1. Repubblica e virtù

Viroli Alcuni studiosi di teoria politica sostengono che esiste una tradizione di pensiero politico repubblicano che si distingue tanto dalla tradizione liberale quanto dalla tradizione democratica1.
A giudizio di questi studiosi, giudizio che condivido, la teoria politica repubblicana si caratterizza in primo luogo per il principio della libertà politica. Il liberalismo intende la libertà come assenza di interferenza; la democrazia identifica la libertà «nel potere di dar norme a se stessi e di non ubbidire ad altre norme che a quelle date a se stessi» (sono tue parole); il repubblicanesimo identifica invece la vera libertà nell’assenza di dipendenza dalla volontà arbitraria di un uomo o di alcuni uomini. Lo schiavo, per fare un ovvio esempio, può non subire né oppressione né interferenza, eppure egli rimane non-libero, in quanto dipende dalla volontà arbitraria di un uomo. Credi che si possa parlare di una teoria e di una tradizione politica repubblicana distinta dalla tradizione democratica e da quella liberale?
Bobbio Nella mia formazione di studioso di politica il repubblicanesimo e la repubblica non li ho mai incontrati. Conosco poco o nulla i teorici del repubblicanesimo, che sono i tuoi ispiratori. Valga il vero: recentemente è stata pubblicata una raccolta dei miei scritti che conta circa settecento pagine2. Nel dettagliatissimo indice-sommario la voce «repubblicanesimo» non c’è. Sono mortificato nel doverti dire che non c’è neppure, e questo è davvero incredibile, «repubblica». Alcuni anni or sono ho pubblicato un articolo, Governo delle leggi o governo degli uomini?, in cui traccio la storia del problema cominciando con il contrasto tra Aristotele, fautore del primo, e Platone, fautore del secondo. Quindi abbozzo una tipologia dei più noti governi degli uomini. La «repubblica» non compare mai.
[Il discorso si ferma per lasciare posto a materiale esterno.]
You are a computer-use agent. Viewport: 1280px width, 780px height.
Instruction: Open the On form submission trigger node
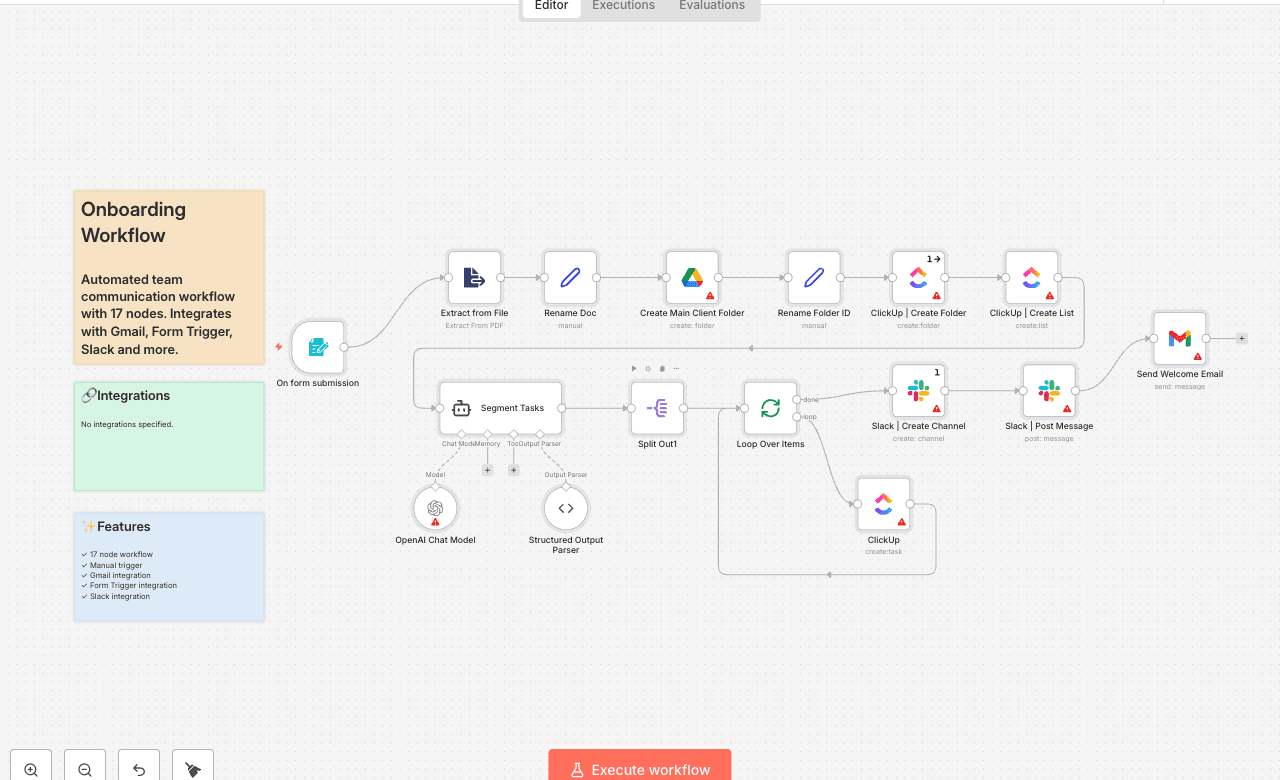(317, 346)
Il fatto è, te l’ho già detto altre volte, che per me, come per la stragrande maggioranza degli studiosi di politica e di diritto, «repubblica» è il nome della forma di governo contrapposta a «monarchia» o «principato», a cominciare dal nostro Machiavelli. Pensa a tutte le discussioni che sono state fatte, che tu conosci benissimo, sulla comparazione tra repubbliche democratiche e repubbliche aristocratiche, e sulla superiorità dell’una o dell’altra, anche a proposito di uno dei tuoi autori, Montesquieu. Nessuna delle due però assomiglia alla repubblica dei repubblicani, come tu stesso riconosci.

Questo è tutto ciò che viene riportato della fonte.